(Stored data)
*****

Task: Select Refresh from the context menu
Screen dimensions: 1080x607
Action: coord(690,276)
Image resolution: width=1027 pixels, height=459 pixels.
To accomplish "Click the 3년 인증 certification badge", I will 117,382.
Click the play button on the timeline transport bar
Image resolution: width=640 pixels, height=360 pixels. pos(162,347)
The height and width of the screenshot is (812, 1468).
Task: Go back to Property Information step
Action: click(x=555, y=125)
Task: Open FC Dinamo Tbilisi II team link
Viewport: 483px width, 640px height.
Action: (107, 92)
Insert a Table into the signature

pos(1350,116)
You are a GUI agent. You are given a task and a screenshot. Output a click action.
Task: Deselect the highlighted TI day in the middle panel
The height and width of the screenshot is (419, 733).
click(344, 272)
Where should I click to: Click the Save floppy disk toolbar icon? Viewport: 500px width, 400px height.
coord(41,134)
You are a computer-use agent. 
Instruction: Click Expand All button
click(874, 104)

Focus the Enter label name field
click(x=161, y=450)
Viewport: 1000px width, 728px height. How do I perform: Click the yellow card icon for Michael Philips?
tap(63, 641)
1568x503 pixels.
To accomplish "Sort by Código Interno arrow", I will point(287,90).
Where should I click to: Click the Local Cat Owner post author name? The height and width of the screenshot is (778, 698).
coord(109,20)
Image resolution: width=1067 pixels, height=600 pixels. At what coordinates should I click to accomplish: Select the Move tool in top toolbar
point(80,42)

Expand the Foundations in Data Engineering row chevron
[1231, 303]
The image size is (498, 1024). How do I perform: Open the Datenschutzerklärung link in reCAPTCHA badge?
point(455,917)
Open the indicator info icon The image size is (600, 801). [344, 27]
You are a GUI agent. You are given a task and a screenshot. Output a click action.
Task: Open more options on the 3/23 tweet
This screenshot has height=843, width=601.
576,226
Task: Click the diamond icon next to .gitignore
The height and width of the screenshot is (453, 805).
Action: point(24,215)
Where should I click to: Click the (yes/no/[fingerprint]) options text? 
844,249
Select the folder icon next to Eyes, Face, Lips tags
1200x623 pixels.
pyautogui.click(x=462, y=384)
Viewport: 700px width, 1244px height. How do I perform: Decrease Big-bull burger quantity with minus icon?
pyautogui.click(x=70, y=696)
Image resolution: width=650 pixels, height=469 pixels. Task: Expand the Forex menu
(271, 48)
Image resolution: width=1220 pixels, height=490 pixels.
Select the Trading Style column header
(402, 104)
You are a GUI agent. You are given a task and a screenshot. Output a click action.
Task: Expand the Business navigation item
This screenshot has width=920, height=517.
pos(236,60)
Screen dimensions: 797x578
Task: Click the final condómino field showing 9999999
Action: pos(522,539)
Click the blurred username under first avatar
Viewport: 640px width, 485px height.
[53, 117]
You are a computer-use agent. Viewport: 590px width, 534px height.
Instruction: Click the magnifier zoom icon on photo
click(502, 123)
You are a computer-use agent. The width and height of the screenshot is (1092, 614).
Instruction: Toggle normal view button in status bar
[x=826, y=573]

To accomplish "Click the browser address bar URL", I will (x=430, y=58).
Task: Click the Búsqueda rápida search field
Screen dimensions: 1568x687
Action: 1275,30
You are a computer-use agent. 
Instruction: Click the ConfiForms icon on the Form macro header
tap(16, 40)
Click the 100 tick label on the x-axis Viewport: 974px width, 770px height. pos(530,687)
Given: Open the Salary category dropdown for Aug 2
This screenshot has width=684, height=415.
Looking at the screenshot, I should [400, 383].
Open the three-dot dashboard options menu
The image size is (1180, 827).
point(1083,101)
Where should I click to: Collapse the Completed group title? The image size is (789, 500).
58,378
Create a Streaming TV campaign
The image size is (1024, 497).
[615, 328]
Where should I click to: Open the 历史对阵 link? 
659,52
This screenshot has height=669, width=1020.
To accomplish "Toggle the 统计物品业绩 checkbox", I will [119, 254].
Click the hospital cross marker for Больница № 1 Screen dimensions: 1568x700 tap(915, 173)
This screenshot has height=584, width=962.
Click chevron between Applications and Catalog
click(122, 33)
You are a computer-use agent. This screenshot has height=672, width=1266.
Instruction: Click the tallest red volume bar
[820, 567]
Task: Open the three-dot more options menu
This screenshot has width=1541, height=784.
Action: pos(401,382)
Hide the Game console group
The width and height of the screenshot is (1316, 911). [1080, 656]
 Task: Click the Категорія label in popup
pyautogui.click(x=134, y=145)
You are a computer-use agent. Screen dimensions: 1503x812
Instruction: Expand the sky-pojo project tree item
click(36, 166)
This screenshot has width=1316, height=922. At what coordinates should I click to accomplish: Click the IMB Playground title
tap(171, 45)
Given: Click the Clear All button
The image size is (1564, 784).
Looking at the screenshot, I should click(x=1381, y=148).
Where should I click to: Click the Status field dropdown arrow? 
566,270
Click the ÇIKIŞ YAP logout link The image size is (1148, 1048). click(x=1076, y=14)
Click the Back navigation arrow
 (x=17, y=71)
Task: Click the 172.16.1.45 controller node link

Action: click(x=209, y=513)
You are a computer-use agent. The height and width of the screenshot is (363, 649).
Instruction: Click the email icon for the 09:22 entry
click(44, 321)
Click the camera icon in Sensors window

*****

### [What you will do]
How many of the lines above contain the word "more"? Only the number should be given.

### [Reply]
2